• Exercise description: Copy, from the entries below, each line in which the string "Task" appears.

• Extracted records:
=-=-=-=-=

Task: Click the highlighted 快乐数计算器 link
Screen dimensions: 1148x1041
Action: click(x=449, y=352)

=-=-=-=-=

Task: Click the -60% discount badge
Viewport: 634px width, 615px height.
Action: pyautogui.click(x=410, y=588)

=-=-=-=-=

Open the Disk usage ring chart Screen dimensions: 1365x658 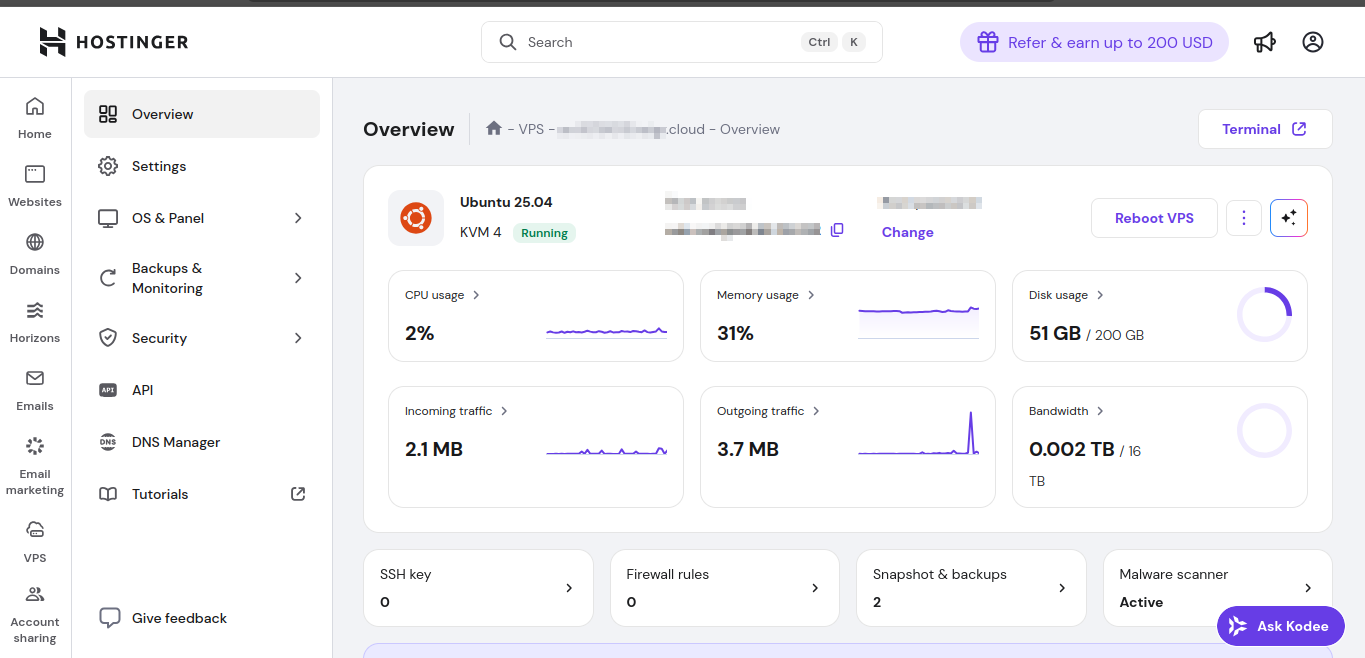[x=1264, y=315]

=-=-=-=-=

• Result:
Task: Click the highlighted 快乐数计算器 link
Task: Click the -60% discount badge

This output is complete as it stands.